In addition to clock settings (as well as bake and broil modes), the main control panel also displays a Delay Time setting, which allows you to set the time you want the oven to start. Naturally, this shouldn’t be used with easy-to-spoil foods (like milk, eggs, fish, poultry, or pork), but if you know you’re going to cook at a certain time, the convenient setting can free you up to handle other kitchen duties.
The oven also comes with two cleaning modes: Self Clean and Steam Clean. The first uses high temperatures to get rid of serious build-up, while the latter targets smaller messes with steam. If you’ve ever had to scrub stuck-on messes from the inside of your oven, simply pouring one cup of water into the bottom of your appliance, activating the 30-minute cycle, and watching it clean itself will prove insanely gratifying.

• Check your understanding:
A - In the oven passage, what does the Delay Time setting let you choose?
B - Reproduce the oven passage word for word, starting at "In addition to" and ending at "other kitchen duties.".

• Extracted entries:
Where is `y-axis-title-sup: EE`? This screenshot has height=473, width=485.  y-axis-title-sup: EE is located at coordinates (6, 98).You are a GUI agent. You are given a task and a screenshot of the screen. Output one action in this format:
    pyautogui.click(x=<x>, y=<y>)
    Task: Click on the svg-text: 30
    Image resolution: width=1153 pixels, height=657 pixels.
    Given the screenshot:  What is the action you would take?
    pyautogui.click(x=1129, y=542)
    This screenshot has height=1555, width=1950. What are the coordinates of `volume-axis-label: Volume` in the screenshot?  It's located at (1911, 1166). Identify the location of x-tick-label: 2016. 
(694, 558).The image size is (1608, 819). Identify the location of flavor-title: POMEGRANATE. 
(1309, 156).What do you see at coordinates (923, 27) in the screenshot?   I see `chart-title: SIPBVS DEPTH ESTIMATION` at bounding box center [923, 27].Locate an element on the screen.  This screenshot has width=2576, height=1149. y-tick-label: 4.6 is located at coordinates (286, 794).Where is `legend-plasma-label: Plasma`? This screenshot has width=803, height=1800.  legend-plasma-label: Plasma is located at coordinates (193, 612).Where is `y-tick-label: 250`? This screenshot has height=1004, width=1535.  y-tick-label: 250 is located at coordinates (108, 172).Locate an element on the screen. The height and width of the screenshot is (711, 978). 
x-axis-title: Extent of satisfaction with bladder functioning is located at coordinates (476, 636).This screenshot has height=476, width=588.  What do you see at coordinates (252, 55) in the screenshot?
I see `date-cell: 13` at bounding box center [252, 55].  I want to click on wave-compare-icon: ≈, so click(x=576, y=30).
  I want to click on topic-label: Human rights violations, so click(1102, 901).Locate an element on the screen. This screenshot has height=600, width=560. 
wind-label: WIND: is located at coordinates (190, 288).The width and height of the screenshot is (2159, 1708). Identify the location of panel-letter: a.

• Task-by-task results:
A - The time you want the oven to start.

B -
In addition to clock settings (as well as bake and broil modes), the main control panel also displays a Delay Time setting, which allows you to set the time you want the oven to start. Naturally, this shouldn’t be used with easy-to-spoil foods (like milk, eggs, fish, poultry, or pork), but if you know you’re going to cook at a certain time, the convenient setting can free you up to handle other kitchen duties.